| AUFGABE 1 |
Wie viel Rheinwasser will Thomas Mani laut dem Text zur Analyse insgesamt filtern?
| AUFGABE 2 |
Führen Sie die Presserückschau zum Rhein im Text zur Analyse nach ihrem letzten Satz weiter.

| TEXT ZUR ANALYSE |

Die heftige Dordrechter Hagelszene beschließt das sogenannte Wunderzeichenbuch, das vermutlich 1552 entstand und lange als verschollen galt. Das Buch mit unbekannter Autorschaft behandelt außergewöhnliche Naturerscheinungen und setzt sie mit christlichen Motiven in Verbindung. Eine ausführliche Beschreibung mit weiteren Bildbeispielen etwa des Tibermonsters, einer Heuschreckenplage in Polen, von bärtigen Weintrauben und dem Dreiermond findet sich in The New York Review of Books.

Presserückschau (Juli 2014)

Die Rheinmeldungen des Juli-Sommerlochs handeln von Rückständen und Schwimmern im Fluß, sowie saisontypisch von Tieren, darunter einem selten gesehenen Besucher:

1
Den Rhein auf kleinste Plastikpartikeln untersucht der Basler Student Thomas Mani: “”Es gibt Hochrechnungen, laut denen täglich mehr als vier Tonnen kleinste Plastikteile via Donau ins Schwarze Meer gelangen. Mit meiner Masterarbeit will ich prüfen, ob es dieses Problem auch im Rhein gibt.” In einer 15-tägigen (…) Reise mit einem Kleinbus wird er an zehn Stellen zwischen Basel und Rotterdam rund 4,5 Millionen Liter Rheinwasser filtern und die darin enthaltenen Schwebestoffe zurück ins Labor bringen. Dort werden die winzigen Plastikteile Stück für Stück unter dem Binokular untersucht, fotografiert und gewogen. Danach wird ein externes Forschungsinstitut mittels Infrarot-Spektroskopie ermitteln, von welchen Produkten der Mikroplastik möglicherweise stammt.” (20 minuten)

| ARBEITSMATERIAL |
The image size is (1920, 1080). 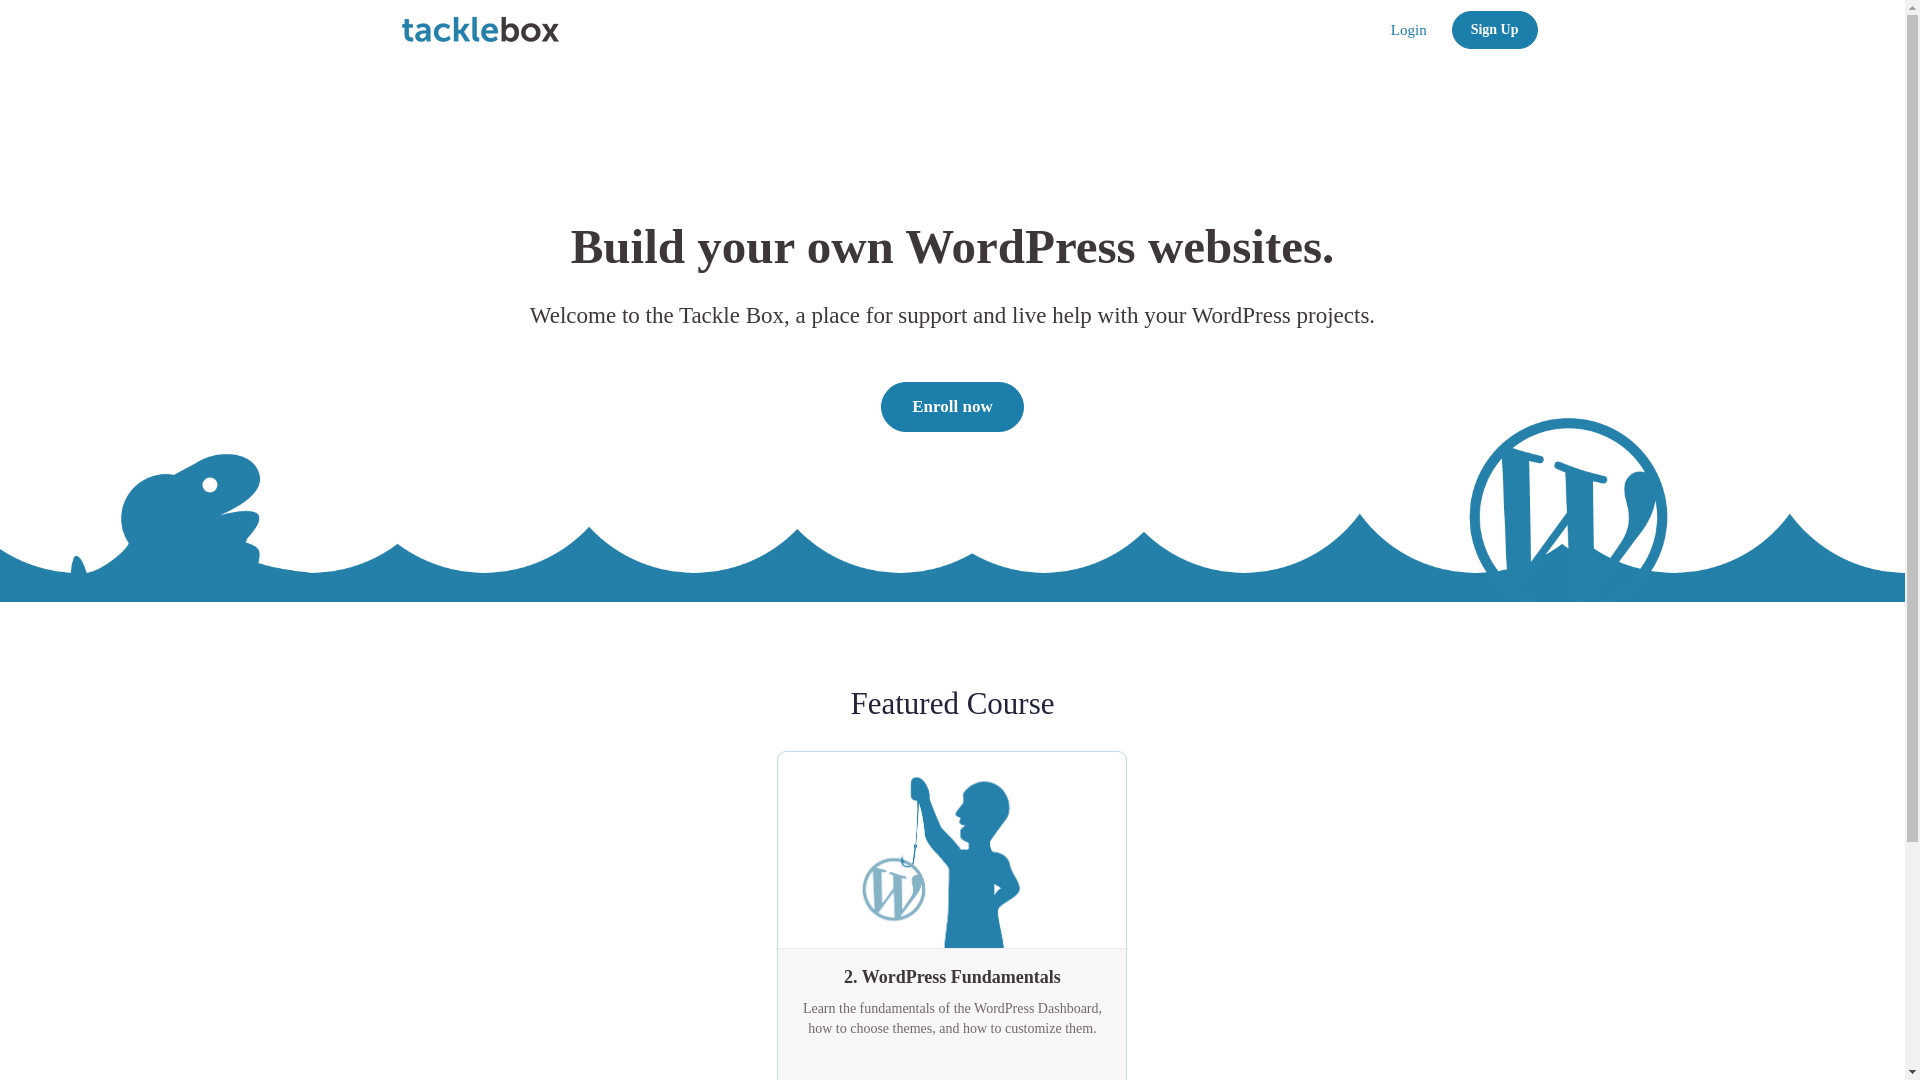 I want to click on Login, so click(x=1408, y=30).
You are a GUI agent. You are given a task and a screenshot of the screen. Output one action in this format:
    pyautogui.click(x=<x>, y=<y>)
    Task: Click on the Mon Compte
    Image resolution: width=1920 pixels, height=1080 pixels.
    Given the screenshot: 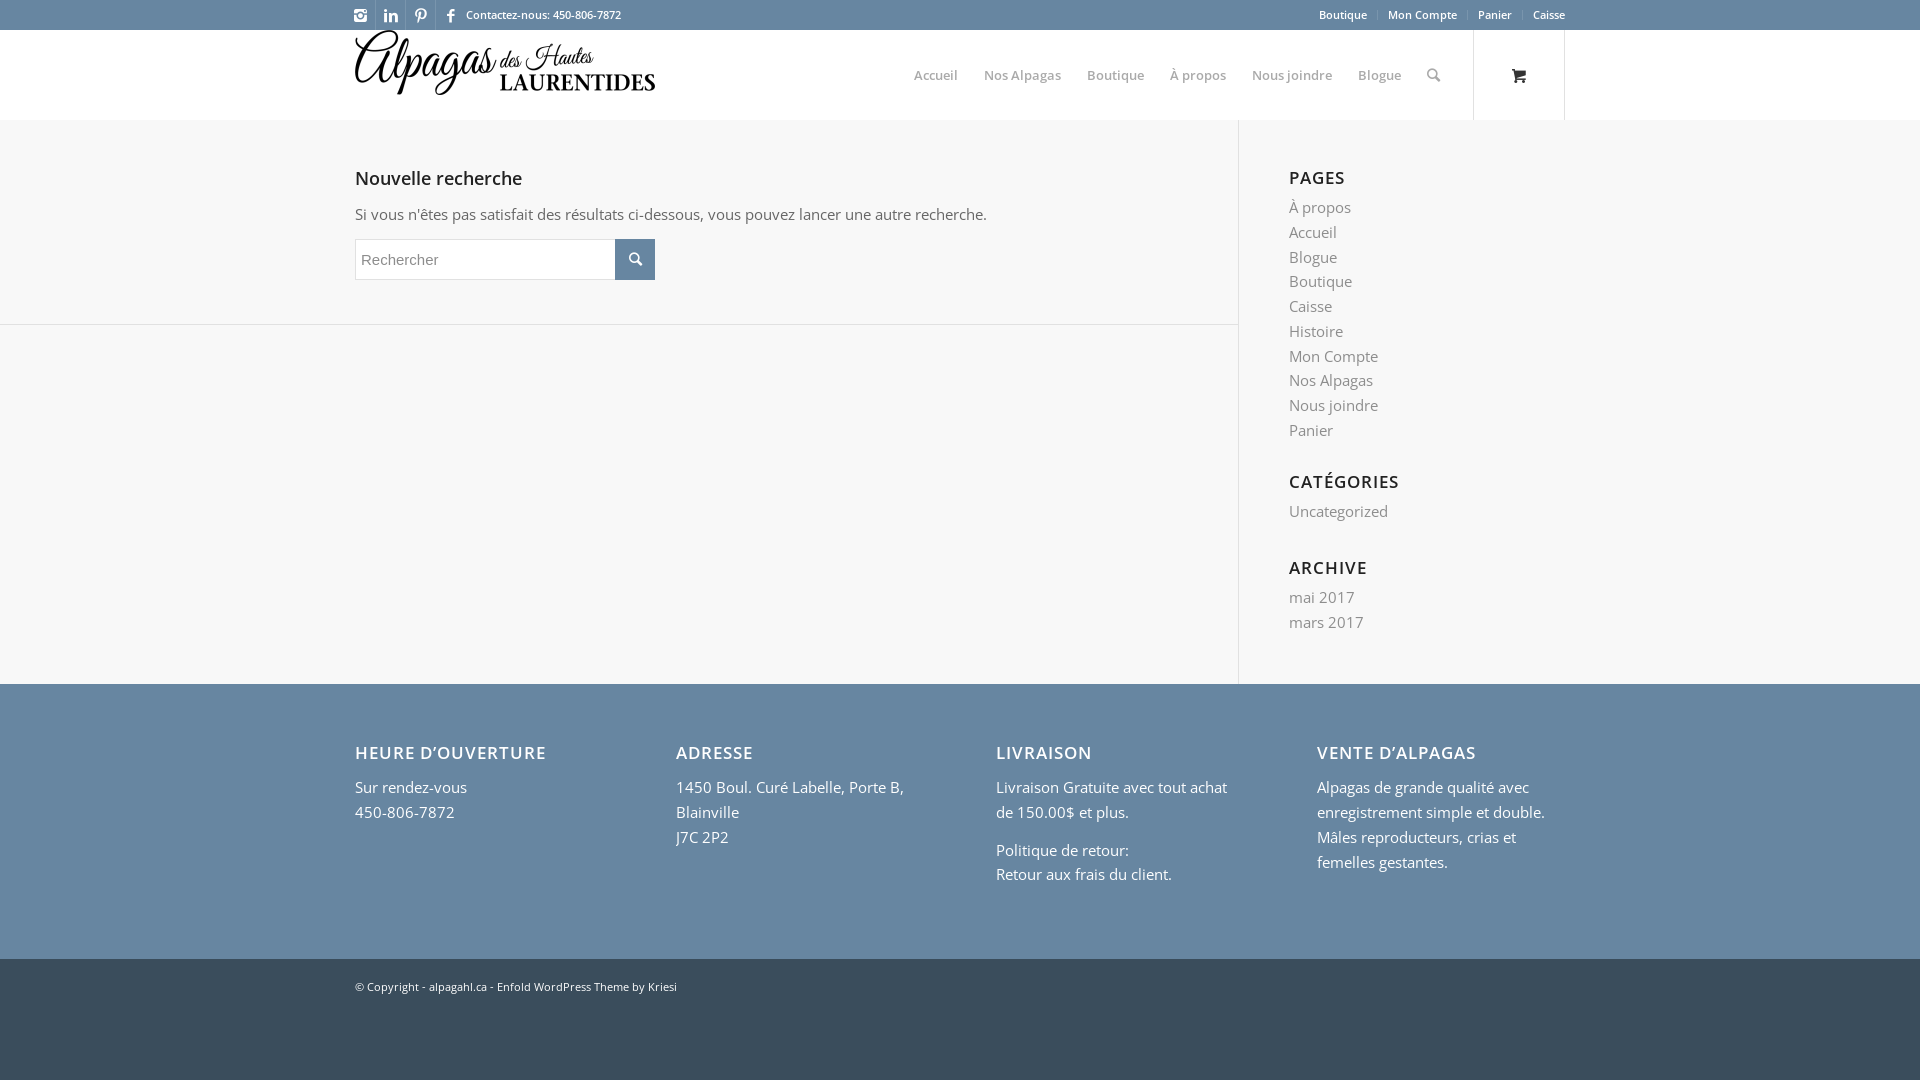 What is the action you would take?
    pyautogui.click(x=1422, y=14)
    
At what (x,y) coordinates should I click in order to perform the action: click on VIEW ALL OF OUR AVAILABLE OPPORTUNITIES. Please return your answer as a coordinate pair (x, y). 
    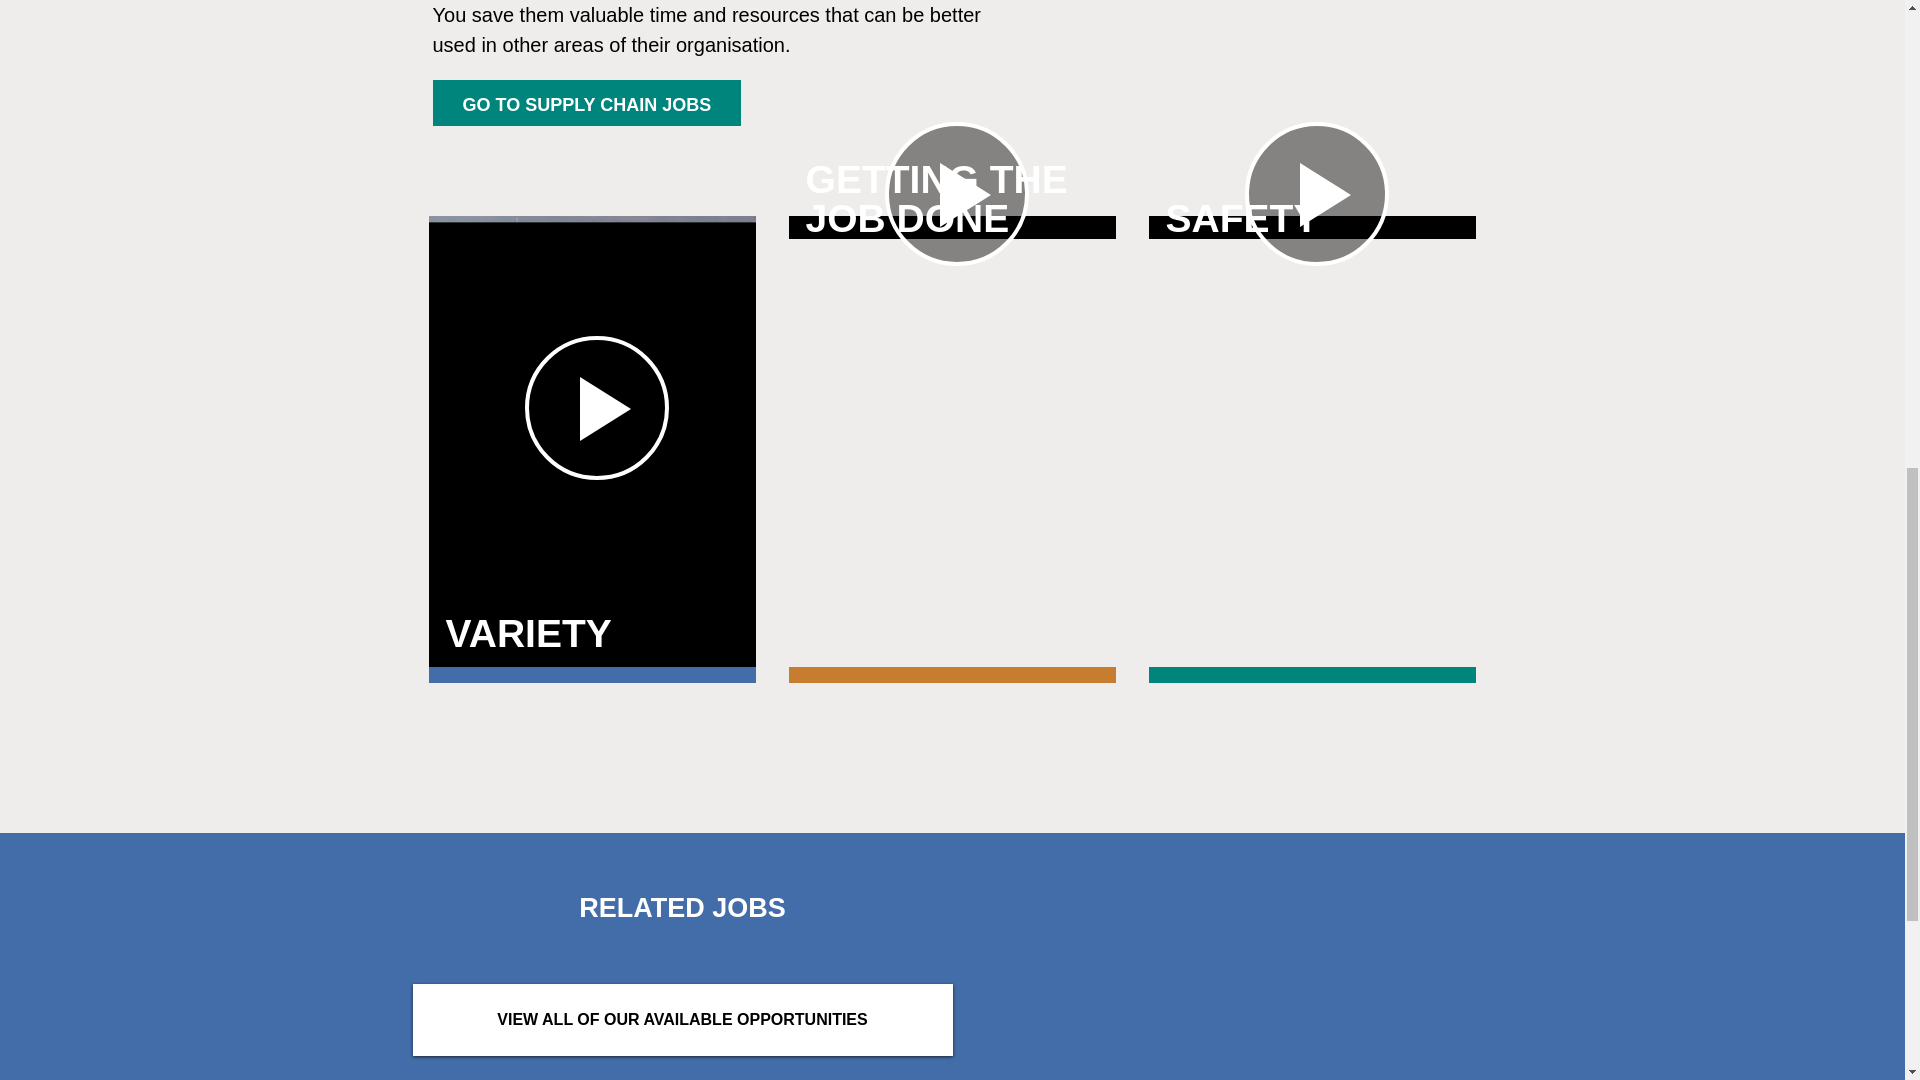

| ERGEBNIS 1 |
Rund 4,5 Millionen Liter.

| ERGEBNIS 2 |
2
Noch ein Probenentnehmer kündigt sich in der Presse an: der Chemiker Andreas Fath möchte den Rhein ab Ende Juli der Länge nach durchschwimmen. “So will man erforschen, wie sauber der Rhein wirklich ist und was darin so alles schwimmt. Unter anderem erwarten die Wissenschaftler zu finden: Spuren von der Droge Crystal Meth, Psychopharmaka, Pestizide sowie einen Wirkstoff aus der Anti-Baby-Pille. Ein Fokus liege auf Mikroplastik, erläutert Fath, also mikroskopisch kleinen Plastikteilchen, etwa von PET-Flaschen. Die Ergebnisse könnten laut dem Chemiker dabei helfen, Verfahren zu entwickeln, bestimmte Stoffe aus dem Abwasser zu filtern. Der Wissenschaftler sieht es auch als sportliche Herausforderung: Vor ihm hat nur der Bonner Klaus Pechstein den Rhein bezwungen, in 30 Tagen, 1969 war das.” (Morgenweb)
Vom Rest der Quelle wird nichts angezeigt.